'''

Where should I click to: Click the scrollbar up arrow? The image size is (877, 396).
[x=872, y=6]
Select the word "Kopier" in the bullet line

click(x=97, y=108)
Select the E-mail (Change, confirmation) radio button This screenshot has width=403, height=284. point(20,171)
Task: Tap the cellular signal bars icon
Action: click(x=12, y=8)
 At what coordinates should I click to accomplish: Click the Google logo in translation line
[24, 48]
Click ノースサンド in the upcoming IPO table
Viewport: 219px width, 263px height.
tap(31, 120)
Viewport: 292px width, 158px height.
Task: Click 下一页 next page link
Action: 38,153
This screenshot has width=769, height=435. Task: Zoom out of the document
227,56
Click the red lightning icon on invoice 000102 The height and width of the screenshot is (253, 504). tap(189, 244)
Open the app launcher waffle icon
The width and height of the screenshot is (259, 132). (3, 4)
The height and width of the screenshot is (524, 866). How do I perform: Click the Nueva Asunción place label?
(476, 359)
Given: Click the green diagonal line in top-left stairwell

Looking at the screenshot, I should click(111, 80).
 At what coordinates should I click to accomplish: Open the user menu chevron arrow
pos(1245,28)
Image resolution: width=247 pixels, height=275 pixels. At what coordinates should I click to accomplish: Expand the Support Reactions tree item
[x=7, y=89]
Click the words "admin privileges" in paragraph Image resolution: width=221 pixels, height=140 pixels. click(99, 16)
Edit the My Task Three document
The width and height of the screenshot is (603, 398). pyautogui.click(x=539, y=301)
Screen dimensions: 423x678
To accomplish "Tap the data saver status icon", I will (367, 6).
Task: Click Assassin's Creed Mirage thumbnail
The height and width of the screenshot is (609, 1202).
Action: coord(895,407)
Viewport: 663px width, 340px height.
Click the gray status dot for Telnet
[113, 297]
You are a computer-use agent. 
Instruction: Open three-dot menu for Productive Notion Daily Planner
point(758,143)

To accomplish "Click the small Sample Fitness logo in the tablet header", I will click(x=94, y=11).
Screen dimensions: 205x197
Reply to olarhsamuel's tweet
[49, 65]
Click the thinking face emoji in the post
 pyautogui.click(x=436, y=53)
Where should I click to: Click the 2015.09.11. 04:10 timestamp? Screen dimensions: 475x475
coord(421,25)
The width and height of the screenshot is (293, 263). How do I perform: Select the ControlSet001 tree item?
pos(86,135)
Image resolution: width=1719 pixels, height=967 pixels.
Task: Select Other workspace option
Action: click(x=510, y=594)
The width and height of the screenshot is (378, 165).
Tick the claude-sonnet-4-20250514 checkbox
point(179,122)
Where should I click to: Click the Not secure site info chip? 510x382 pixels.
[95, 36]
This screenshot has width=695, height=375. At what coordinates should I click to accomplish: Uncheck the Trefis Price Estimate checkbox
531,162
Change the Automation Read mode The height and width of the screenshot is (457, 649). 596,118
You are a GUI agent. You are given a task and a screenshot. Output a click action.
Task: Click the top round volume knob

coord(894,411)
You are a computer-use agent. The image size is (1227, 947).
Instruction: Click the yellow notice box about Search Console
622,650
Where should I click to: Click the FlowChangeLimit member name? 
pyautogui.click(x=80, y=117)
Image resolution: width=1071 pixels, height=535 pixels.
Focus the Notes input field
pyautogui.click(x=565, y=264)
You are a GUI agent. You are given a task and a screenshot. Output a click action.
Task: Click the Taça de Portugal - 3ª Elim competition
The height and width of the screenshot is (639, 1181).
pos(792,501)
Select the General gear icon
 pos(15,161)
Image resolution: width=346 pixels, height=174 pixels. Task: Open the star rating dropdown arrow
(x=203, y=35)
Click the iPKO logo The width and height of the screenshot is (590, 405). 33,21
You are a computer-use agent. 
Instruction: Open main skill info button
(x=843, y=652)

'''

■ ASSIGNED TASK
The complete material should be output once more, word for word.

■ RESULT OF THIS TASK
Where should I click to: Click the scrollbar up arrow? The image size is (877, 396).
[x=872, y=6]
Select the word "Kopier" in the bullet line

click(x=97, y=108)
Select the E-mail (Change, confirmation) radio button This screenshot has width=403, height=284. point(20,171)
Task: Tap the cellular signal bars icon
Action: click(x=12, y=8)
 At what coordinates should I click to accomplish: Click the Google logo in translation line
[24, 48]
Click ノースサンド in the upcoming IPO table
Viewport: 219px width, 263px height.
tap(31, 120)
Viewport: 292px width, 158px height.
Task: Click 下一页 next page link
Action: 38,153
This screenshot has width=769, height=435. Task: Zoom out of the document
227,56
Click the red lightning icon on invoice 000102 The height and width of the screenshot is (253, 504). tap(189, 244)
Open the app launcher waffle icon
The width and height of the screenshot is (259, 132). (3, 4)
The height and width of the screenshot is (524, 866). How do I perform: Click the Nueva Asunción place label?
(476, 359)
Given: Click the green diagonal line in top-left stairwell

Looking at the screenshot, I should click(111, 80).
 At what coordinates should I click to accomplish: Open the user menu chevron arrow
pos(1245,28)
Image resolution: width=247 pixels, height=275 pixels. At what coordinates should I click to accomplish: Expand the Support Reactions tree item
[x=7, y=89]
Click the words "admin privileges" in paragraph Image resolution: width=221 pixels, height=140 pixels. click(99, 16)
Edit the My Task Three document
The width and height of the screenshot is (603, 398). pyautogui.click(x=539, y=301)
Screen dimensions: 423x678
To accomplish "Tap the data saver status icon", I will (367, 6).
Task: Click Assassin's Creed Mirage thumbnail
The height and width of the screenshot is (609, 1202).
Action: coord(895,407)
Viewport: 663px width, 340px height.
Click the gray status dot for Telnet
[113, 297]
You are a computer-use agent. 
Instruction: Open three-dot menu for Productive Notion Daily Planner
point(758,143)

To accomplish "Click the small Sample Fitness logo in the tablet header", I will click(x=94, y=11).
Screen dimensions: 205x197
Reply to olarhsamuel's tweet
[49, 65]
Click the thinking face emoji in the post
 pyautogui.click(x=436, y=53)
Where should I click to: Click the 2015.09.11. 04:10 timestamp? Screen dimensions: 475x475
coord(421,25)
The width and height of the screenshot is (293, 263). How do I perform: Select the ControlSet001 tree item?
pos(86,135)
Image resolution: width=1719 pixels, height=967 pixels.
Task: Select Other workspace option
Action: click(x=510, y=594)
The width and height of the screenshot is (378, 165).
Tick the claude-sonnet-4-20250514 checkbox
point(179,122)
Where should I click to: Click the Not secure site info chip? 510x382 pixels.
[95, 36]
This screenshot has width=695, height=375. At what coordinates should I click to accomplish: Uncheck the Trefis Price Estimate checkbox
531,162
Change the Automation Read mode The height and width of the screenshot is (457, 649). 596,118
You are a GUI agent. You are given a task and a screenshot. Output a click action.
Task: Click the top round volume knob

coord(894,411)
You are a computer-use agent. The image size is (1227, 947).
Instruction: Click the yellow notice box about Search Console
622,650
Where should I click to: Click the FlowChangeLimit member name? 
pyautogui.click(x=80, y=117)
Image resolution: width=1071 pixels, height=535 pixels.
Focus the Notes input field
pyautogui.click(x=565, y=264)
You are a GUI agent. You are given a task and a screenshot. Output a click action.
Task: Click the Taça de Portugal - 3ª Elim competition
The height and width of the screenshot is (639, 1181).
pos(792,501)
Select the General gear icon
 pos(15,161)
Image resolution: width=346 pixels, height=174 pixels. Task: Open the star rating dropdown arrow
(x=203, y=35)
Click the iPKO logo The width and height of the screenshot is (590, 405). 33,21
You are a computer-use agent. 
Instruction: Open main skill info button
(x=843, y=652)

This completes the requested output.